• **WHAT THIS TASK INVOLVES**:
Isolate every line in the records below with "will" in it.

• **DATA SUPPLIED**:
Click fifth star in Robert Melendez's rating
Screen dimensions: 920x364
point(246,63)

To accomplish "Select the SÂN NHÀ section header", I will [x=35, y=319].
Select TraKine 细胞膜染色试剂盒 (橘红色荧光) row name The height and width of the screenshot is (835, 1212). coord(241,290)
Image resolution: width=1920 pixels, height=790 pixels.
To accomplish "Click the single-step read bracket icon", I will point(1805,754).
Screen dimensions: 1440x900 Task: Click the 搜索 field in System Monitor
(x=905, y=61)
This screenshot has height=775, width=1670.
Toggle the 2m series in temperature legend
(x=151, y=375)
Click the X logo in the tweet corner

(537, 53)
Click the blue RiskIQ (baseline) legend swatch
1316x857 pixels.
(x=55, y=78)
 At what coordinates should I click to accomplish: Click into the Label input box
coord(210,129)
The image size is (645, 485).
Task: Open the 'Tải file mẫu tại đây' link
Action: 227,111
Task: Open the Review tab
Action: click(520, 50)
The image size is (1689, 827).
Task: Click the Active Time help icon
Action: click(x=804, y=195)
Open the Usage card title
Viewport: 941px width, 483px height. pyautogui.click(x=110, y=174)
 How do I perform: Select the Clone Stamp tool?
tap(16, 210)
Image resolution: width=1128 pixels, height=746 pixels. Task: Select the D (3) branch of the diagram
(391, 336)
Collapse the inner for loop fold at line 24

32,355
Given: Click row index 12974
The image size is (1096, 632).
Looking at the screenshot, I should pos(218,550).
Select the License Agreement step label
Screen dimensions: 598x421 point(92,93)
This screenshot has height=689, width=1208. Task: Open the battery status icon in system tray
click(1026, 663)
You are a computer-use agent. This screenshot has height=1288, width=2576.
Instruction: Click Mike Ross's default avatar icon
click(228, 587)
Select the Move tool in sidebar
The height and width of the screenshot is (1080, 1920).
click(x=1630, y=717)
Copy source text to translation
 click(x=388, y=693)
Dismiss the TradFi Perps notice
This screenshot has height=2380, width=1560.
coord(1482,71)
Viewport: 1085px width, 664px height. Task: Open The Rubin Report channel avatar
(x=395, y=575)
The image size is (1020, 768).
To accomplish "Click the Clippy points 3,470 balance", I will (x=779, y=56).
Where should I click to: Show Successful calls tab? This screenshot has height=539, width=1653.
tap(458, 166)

• **TASK OUTPUT**:
To accomplish "Select the SÂN NHÀ section header", I will [x=35, y=319].
To accomplish "Click the single-step read bracket icon", I will point(1805,754).
To accomplish "Click the Clippy points 3,470 balance", I will (x=779, y=56).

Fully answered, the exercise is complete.